-- Data excerpts --
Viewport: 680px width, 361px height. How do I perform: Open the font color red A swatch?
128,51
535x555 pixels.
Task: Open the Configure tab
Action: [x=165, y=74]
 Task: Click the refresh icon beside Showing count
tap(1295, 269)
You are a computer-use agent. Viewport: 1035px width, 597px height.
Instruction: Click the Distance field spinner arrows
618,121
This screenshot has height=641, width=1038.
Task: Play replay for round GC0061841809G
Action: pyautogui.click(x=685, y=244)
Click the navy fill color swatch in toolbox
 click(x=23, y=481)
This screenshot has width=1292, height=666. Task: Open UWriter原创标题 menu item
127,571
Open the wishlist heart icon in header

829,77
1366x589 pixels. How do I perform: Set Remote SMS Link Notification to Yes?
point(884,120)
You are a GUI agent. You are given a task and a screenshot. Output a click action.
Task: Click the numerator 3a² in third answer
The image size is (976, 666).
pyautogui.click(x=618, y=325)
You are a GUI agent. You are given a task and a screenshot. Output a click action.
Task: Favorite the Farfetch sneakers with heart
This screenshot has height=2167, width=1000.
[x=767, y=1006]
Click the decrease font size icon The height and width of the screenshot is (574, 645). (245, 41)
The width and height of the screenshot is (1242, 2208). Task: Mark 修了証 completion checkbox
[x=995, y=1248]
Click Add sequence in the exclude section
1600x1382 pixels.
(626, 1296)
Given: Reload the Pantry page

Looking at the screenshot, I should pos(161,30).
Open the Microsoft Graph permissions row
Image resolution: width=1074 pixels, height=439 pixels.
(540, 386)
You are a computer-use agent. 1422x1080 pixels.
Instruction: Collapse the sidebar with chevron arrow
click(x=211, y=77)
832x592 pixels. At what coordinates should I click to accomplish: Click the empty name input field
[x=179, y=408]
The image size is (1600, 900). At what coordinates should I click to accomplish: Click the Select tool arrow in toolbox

-- Exercise requirements --
Transcribe exactly, and only, the lines that extend from the one containing "832x592 pixels. At" to the end of the records above, inclusive of both.

-- Output for this task --
832x592 pixels. At what coordinates should I click to accomplish: Click the empty name input field
[x=179, y=408]
The image size is (1600, 900). At what coordinates should I click to accomplish: Click the Select tool arrow in toolbox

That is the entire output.